Optically harmonic mode-locking and femtosecond compression of a semiconductor optical amplifier fiber laser (SOAFL) induced by backward injecting a dark-optical-comb pulse-train at 10 GHz is demonstrated for the first time. The injected dark-optical-comb with 25-ps pulsewidth can be generated by seeding tunable laser into a Mach-Zehnder intensity modulator (MZM) at DC biased point of 0 V. The MZM is driven by a commercial electrical comb generator under an input microwave power of 28 dBm at repetition frequency of 10 GHz. Theoretical simulation indicates that the backward injection of dark-optical-comb results in a wide gain-depletion width (as well as a narrow gain window of ≤25 ps) within one modulation period, providing a cross-gain-modulation mode-locking of the SOAFL with a shortest pulsewidth of 5.4 ps at 10 GHz.

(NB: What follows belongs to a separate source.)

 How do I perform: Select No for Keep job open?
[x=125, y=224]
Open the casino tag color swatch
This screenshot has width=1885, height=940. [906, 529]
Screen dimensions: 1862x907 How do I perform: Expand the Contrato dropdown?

The difficulty in mode-locking the SOAFL by an optical short pulse (bright-optical comb) injection is also demonstrated and elucidated by the insufficient gain-depletion time (as well as modulation depth). After propagating through a 75m-long dispersion compensating fiber (DCF), the negatively chirped SOAFL pulsewidth that is mode-locked by the backward injected dark-optical-comb can be linearly dispersion-compensated and slightly shortened to 3.9 ps. By increasing the peak power of the dispersion-compensated SOAFL pulse to 51 W and propagating it through a 76.7m-long single mode fiber (SMF), an eighth-order nonlinearly soliton compression is achieved with the pulsewidth, linewidth, and time-bandwidth product of 560 fs, 4.5 nm and 0.31, respectively.